Notez qu'à l'époque, Fiat possédait une seconde joint-venture, FSO (Fabryka Samochodów Osobowych), alias Polski-Fiat.

Les occidentaux avaient sous-estimé la solidité du Bloc de l'Est. Malgré la disparition de toute une génération de dirigeants, de Leonid Brejnev au maréchal Tito, en quelques années, il tint bon. Mais le tournant des années 80 fut rude. Les plans quinquennaux et la planification centralisés avaient trouvé leur limite. Le général Polonais Wojciech Jaruzelski était un de ceux qui tiraient le plus la langue. Il fallait faire rentrer des devises. Et vite. Škoda, Dacia, FSO et Yugo exportèrent tout azimut. Y compris dans des pays non-communistes. FSM, lui, allait là où Fiat n'était pas, comme la Chine ou la Corée du Nord.
Quelques musées Chinois exposent des 126, même si la plupart des modèles ont été ferraillés.
Tychy a été sous les feux de la rampe, la semaine dernière : PSA y a annoncé la mise en production de son 3 cylindres turbo PureTech 1,2l.

Wojciech Jaruzelski avait beau écoper, le navire gitait trop. Le 29 juillet 1989, il dut démissionner. Un an plus tard, la Pologne tournait la page du communisme.

En mai 1992, Fiat s'offrit FSM et son usine de Tychy. Elle produit actuellement la 500.
La Pologne proposait un main d’œuvre qualifiée, avec un vrai savoir-faire dans l'automobile, mais à prix "pays de l'Est". De quoi attirer d'autres constructeurs. Isuzu posa ses valises à Tychy, en 1996. Venu des utilitaires, ce constructeur était l'un des seuls à maitriser la technologie des moteurs diesel (et le seul Japonais.) Opel-Vauxhall était alors très friand des diesel Isuzu et la demande ne cessait d'augmenter. Vu de 2019, bien sûr, cet engouement pour le diesel semble si loin...
En 2002, lointain dommage collatéral de la crise japonaise, Isuzu fit naufrage. GM obtint les droits des fameux moteurs diesel et 60% d'Isuzu Motors Polska.

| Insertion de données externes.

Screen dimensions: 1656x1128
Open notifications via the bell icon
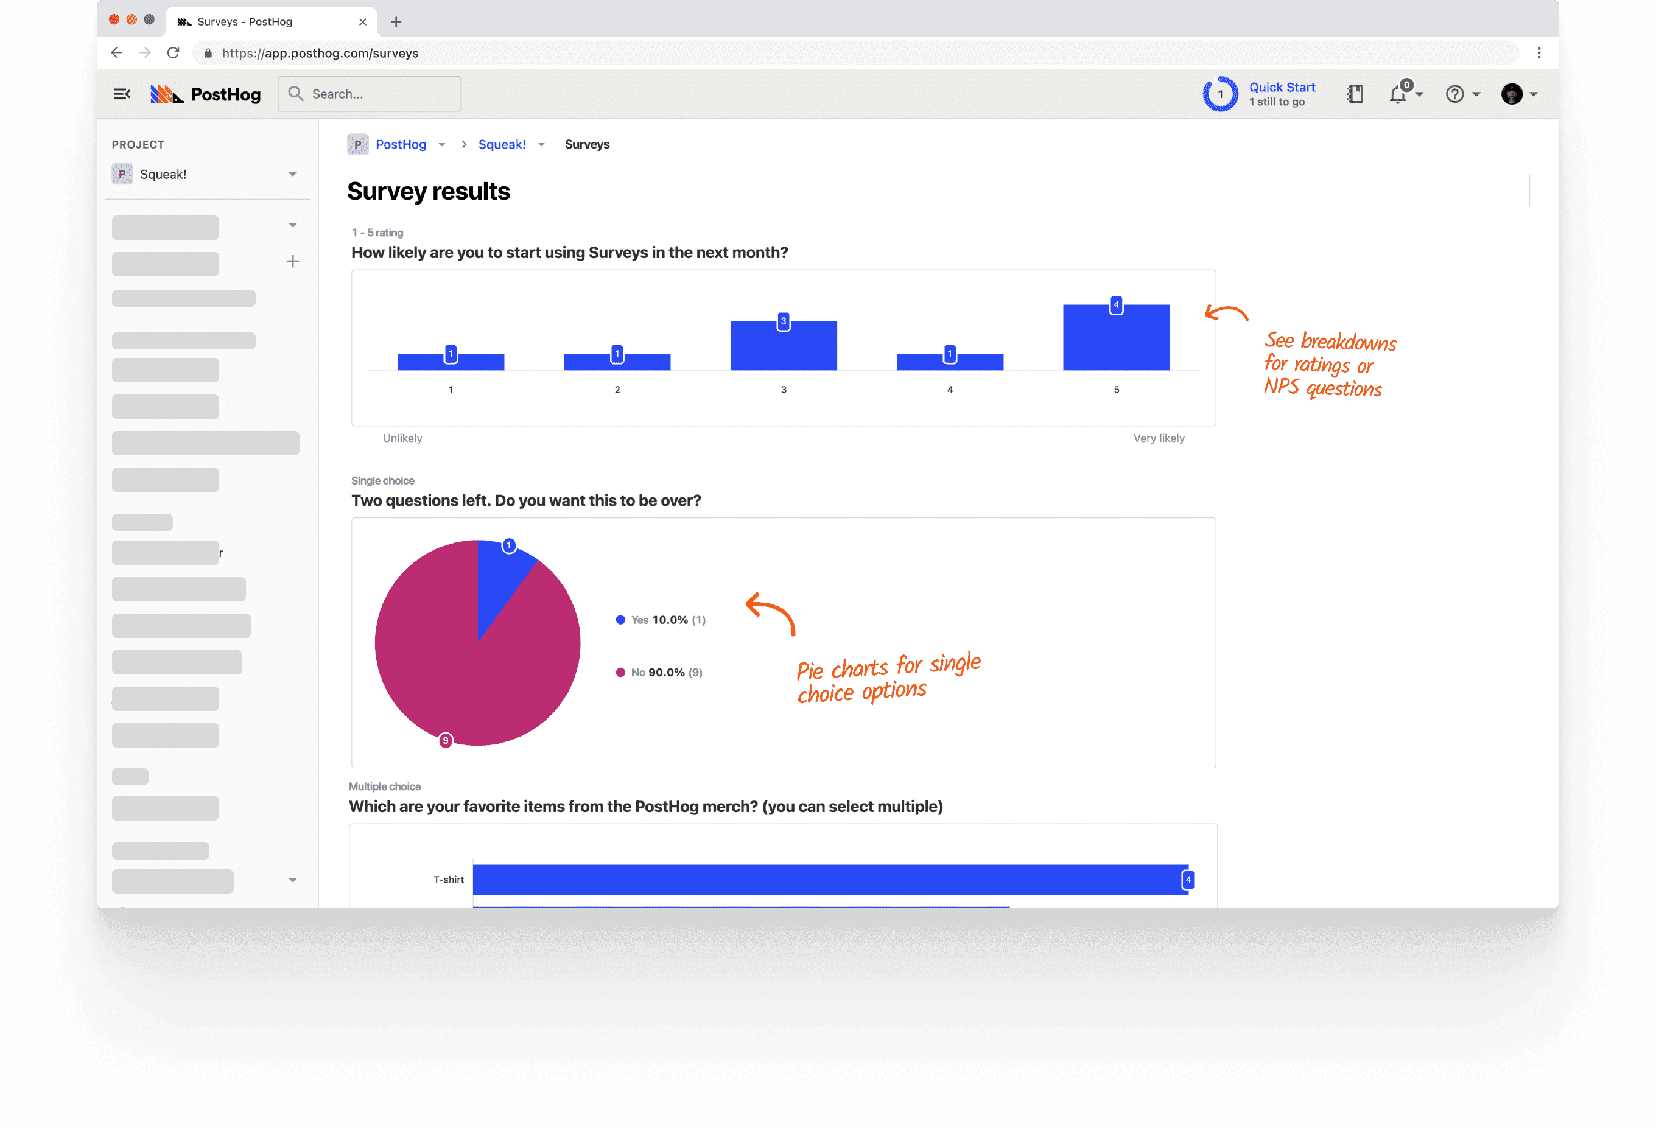click(1397, 93)
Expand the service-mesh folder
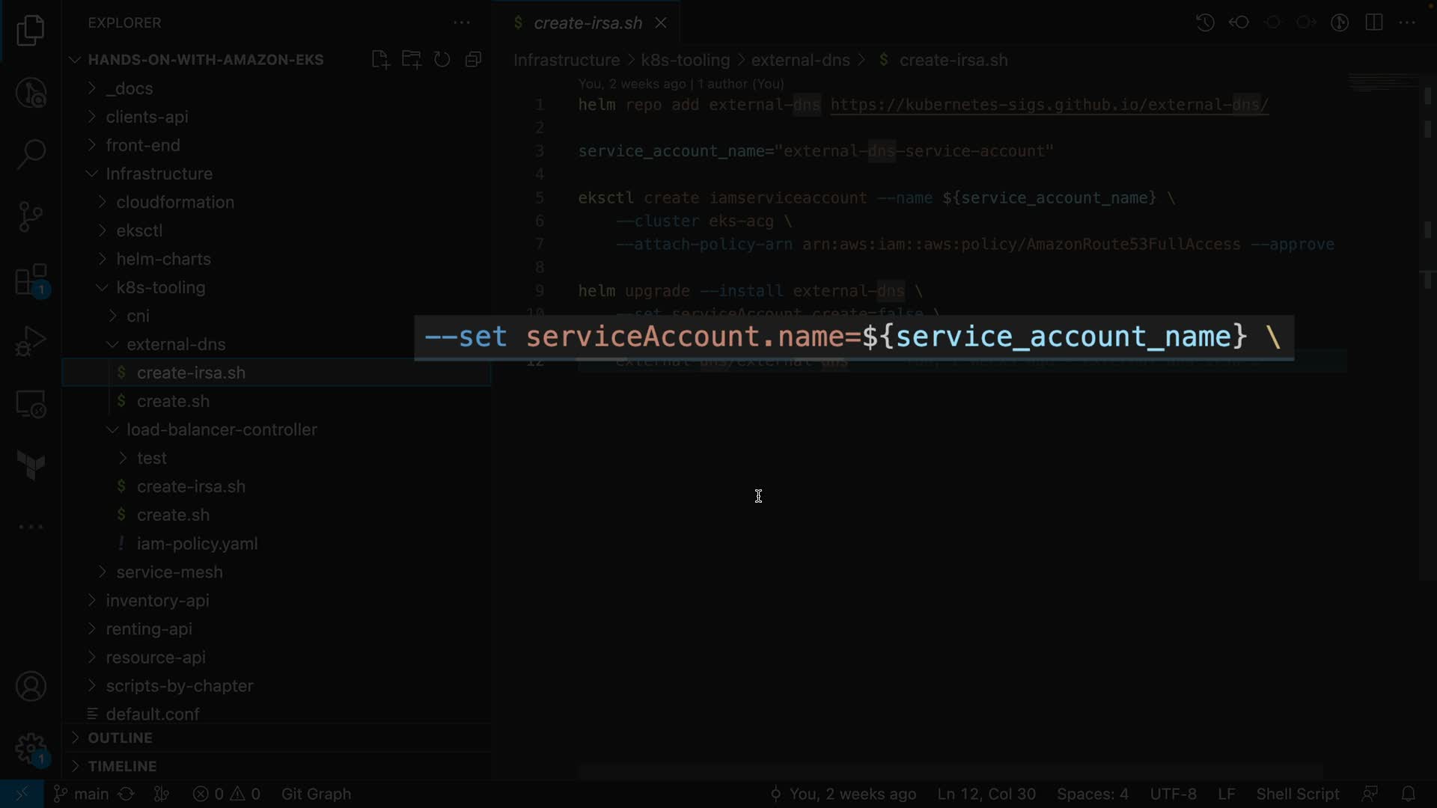The width and height of the screenshot is (1437, 808). click(x=169, y=572)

Il acheta les 40% restant en 2013. L'usine de Tychy prit alors le nom de GM Powertrain Poland.
En 2017, cette usine fit parti du périmètre d'actifs européens vendus par GM. Le 1er août, Opel prit formellement le contrôle de l'usine, alors que le constructeur passait sous la bannière de PSA. Néanmoins, le temps du diesel était révolu. En mars 2018, PSA annonça 250 millions d'euros d'investissement en Pologne, pour produire des PureTech (essence.) Et donc, 10 mois plus tard, Tychy produisit ses premiers blocs essence.

Commentaires

  1. L'article est intéressant. Il semble utile tout de même de préciser que la production de la 126 bis et, d'une manière générale, la production des 126 pour le marché ouest-européen, n'importe guère dans l'histoire ce véhicule à compter des années 1980.

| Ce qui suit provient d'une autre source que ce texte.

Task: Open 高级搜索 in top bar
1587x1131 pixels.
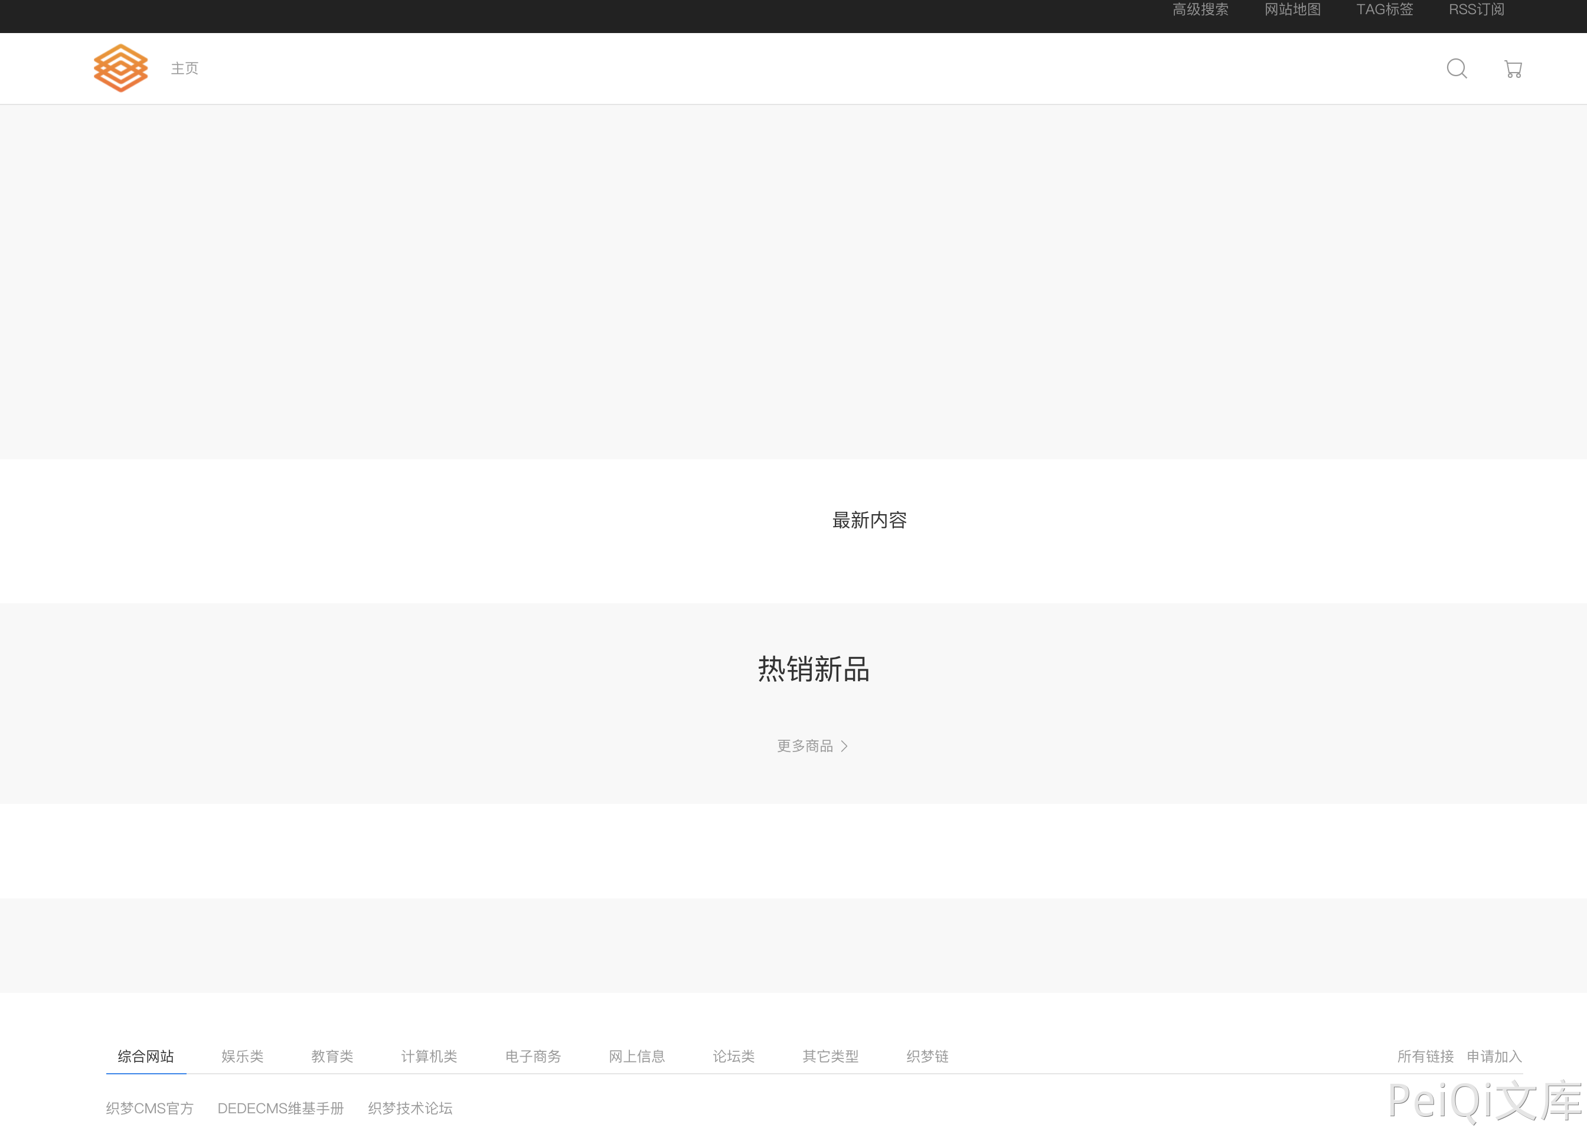Action: pyautogui.click(x=1200, y=10)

    Sans certitude sur les chiffres données par Wikipedia, on en serait à 1 352 912 modèles fabriqués en Italie et 3 318 674 en Pologne, dont 1 000 000 en 1981). C'est donc encore 2 300 000 fabriqués à partir de 1981 jusqu'à 2000, autant que la Renault Clio 3, plus que la Peugeot 309, à peu près autant que la Citroën AX.
    Pourtant, la 126 était largement absente du marché ouest-européen. Elle y était peu vendue parce qu'elle était en complet décalage avec le marché ouest-européen, comme vous l'avez relevé, alors qu'elle était cependant parfaitement adaptée au marché des pays subissant encore le diktat de l'URSS et son système économique.
    Du coup, on peut effectivement se gausser de son équipement ou de ses performances mais elle s'adressait à un public qui en étant encore à recevoir des oranges (de Cuba) pour noël, d'avoir des conditions de vie rude du niveau de celle du paysan français du début du siècle dernier.

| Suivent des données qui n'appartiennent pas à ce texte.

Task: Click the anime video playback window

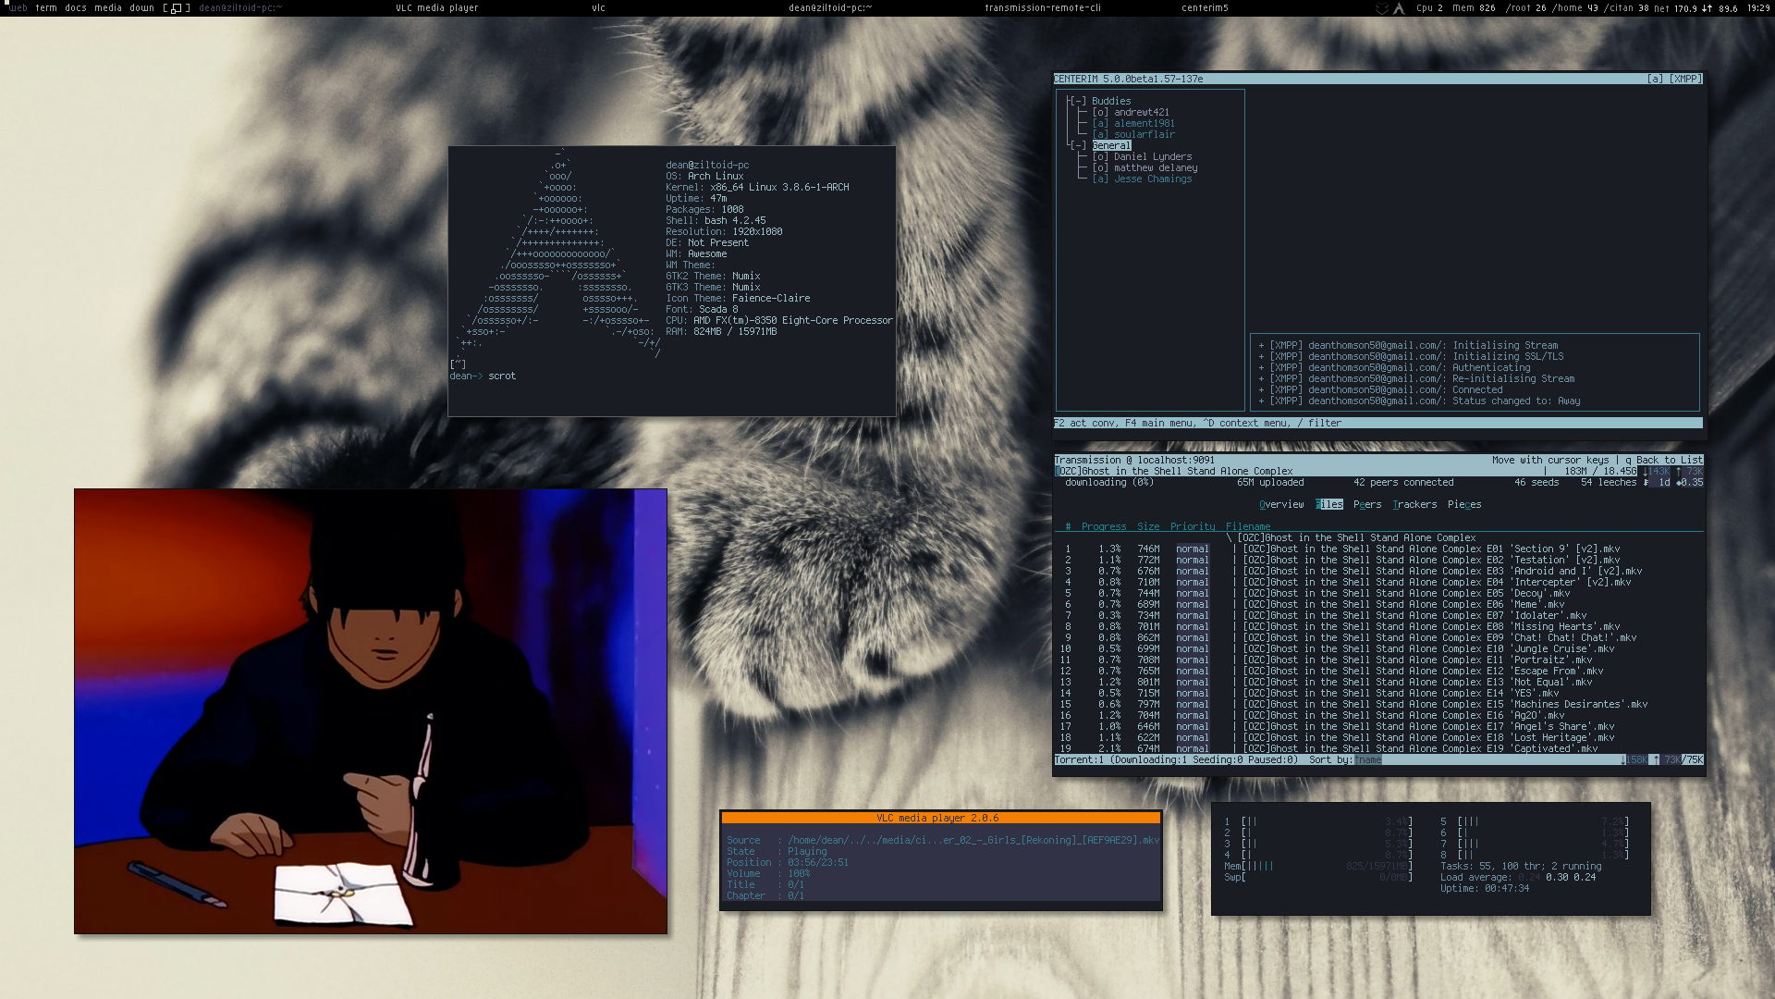Action: coord(370,710)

    Concernant la bis spécifiquement, il est certain qu'elle fut un flop sur toute la ligne. Et sa plus grande concurrente, celle qui l'a assassinée, ce n'est pas tant la Panda : c'est bien sur le marché est-européen où la 126 se vendait massivement qu'elle n'a trouvé aucun public. La 126 bis n'a pas vécu longtemps (1987-1991) a été enterrée par la 126 à air, qui lui a survécu pour neufs années supplémentaires.